The card was published in London and features various British leaders from early in the war, likely placing its publication shortly after the 5 August 1914 declaration of hostilities between Britain and Germany. King George V is flanked on the right by Prime Minister Herbert Asquith and Churchill. The two figures to the left of the King are General John French and General Ian Hamilton.
For the first year and a half of the Great War, Sir John French served as Commander-in-Chief of the British Expeditionary Force (BEF). After suffering losses in several early battles, French wanted to withdraw the BEF from the Allied line to reorganize. In May 1915, he leaked information about shell shortages to the press hoping to disparage his senior, Lord Kitchener, and spearhead his removal from office as Secretary of State for War. Instead, French lost his command in that summer and was replaced by General Douglas Haig.

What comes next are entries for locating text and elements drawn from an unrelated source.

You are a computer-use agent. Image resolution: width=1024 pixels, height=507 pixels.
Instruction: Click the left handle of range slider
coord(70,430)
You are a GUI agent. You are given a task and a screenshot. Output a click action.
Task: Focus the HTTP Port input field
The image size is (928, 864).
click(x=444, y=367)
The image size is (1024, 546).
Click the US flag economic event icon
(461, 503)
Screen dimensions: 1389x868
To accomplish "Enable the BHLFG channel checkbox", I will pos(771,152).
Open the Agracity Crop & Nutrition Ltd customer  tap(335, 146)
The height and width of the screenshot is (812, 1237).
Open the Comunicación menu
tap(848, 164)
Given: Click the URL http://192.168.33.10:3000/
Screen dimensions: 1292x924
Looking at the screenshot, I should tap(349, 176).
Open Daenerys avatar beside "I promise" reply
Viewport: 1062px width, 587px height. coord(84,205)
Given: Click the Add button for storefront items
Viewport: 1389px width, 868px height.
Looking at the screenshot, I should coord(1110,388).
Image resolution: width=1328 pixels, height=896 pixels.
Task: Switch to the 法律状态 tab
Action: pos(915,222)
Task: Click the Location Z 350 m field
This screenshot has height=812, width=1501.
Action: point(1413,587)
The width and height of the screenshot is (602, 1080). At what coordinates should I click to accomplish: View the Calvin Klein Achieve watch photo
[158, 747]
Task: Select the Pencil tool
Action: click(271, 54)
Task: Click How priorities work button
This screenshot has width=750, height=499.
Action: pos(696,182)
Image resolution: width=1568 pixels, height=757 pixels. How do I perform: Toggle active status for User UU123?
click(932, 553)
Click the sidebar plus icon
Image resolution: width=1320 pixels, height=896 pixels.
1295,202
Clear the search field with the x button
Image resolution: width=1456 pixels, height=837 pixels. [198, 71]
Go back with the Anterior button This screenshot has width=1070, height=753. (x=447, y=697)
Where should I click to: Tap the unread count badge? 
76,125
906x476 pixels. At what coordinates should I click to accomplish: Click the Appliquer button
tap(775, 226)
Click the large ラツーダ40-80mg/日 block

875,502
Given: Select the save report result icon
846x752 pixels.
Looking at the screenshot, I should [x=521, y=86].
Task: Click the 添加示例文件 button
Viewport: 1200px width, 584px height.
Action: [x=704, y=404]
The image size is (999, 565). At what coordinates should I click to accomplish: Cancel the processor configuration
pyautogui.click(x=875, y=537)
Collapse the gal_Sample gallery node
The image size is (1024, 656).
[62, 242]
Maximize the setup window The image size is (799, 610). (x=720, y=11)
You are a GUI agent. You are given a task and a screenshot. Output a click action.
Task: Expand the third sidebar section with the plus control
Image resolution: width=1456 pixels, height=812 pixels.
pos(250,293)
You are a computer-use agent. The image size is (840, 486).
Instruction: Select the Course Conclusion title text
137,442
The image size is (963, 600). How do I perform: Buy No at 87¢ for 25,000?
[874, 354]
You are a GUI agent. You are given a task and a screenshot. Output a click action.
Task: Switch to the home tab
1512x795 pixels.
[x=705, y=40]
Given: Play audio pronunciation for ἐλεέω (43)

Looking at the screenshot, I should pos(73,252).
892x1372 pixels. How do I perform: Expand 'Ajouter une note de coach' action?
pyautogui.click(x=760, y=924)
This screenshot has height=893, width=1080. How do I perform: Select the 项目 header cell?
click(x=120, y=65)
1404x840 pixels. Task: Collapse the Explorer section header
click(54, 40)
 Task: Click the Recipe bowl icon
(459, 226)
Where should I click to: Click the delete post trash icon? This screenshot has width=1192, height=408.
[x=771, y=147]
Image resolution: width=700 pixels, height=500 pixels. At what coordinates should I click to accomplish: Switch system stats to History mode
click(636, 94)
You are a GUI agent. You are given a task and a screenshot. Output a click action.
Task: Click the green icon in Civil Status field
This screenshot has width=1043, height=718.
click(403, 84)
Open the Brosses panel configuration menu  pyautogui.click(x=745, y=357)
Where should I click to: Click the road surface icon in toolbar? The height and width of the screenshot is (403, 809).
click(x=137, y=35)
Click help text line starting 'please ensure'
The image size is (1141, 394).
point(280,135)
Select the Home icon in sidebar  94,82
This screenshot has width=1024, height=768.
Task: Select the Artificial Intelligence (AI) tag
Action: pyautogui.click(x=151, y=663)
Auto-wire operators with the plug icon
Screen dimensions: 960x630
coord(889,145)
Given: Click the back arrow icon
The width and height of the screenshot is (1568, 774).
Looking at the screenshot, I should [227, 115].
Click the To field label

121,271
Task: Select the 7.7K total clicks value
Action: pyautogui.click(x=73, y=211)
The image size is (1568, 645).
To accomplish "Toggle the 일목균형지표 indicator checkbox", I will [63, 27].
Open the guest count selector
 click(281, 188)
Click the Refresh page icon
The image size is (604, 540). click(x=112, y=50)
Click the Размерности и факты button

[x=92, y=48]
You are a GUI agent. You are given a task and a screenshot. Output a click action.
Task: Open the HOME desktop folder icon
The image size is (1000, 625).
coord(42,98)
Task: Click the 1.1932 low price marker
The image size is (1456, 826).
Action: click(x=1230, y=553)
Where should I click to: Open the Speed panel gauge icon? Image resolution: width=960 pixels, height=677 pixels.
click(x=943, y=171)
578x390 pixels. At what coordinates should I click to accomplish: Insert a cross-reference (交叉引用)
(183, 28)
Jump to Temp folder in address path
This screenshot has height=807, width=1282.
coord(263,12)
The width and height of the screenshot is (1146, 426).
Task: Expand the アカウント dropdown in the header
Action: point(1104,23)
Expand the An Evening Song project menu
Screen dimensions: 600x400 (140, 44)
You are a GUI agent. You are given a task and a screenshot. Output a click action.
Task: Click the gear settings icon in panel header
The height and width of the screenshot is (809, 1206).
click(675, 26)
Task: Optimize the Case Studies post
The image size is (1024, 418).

At the outbreak of the Great War, General Ian Hamilton was appointed Commander-in-Chief, Home Army. He was also the commander of “Central Force,” the military unit comprised mainly of territorial soldiers tasked with defending the east coast of England from German attack. Beginning in March 1915, Hamilton held a key leadership role in the Gallipoli campaign; Lord Kitchener appointed him commander of the Mediterranean Expeditionary Forces charged with gaining control of the Dardenelles and capturing Constantinople, capitol of the Ottoman Empire.
Churchill and Hamilton had known each other since long before Gallipoli. After publishing London to Ladysmith via Pretoria (1900), Churchill wrote Ian Hamilton’s March (1900). The book describes General Hamilton’s campaign from Bloemfontein to Pretoria during the Boer War.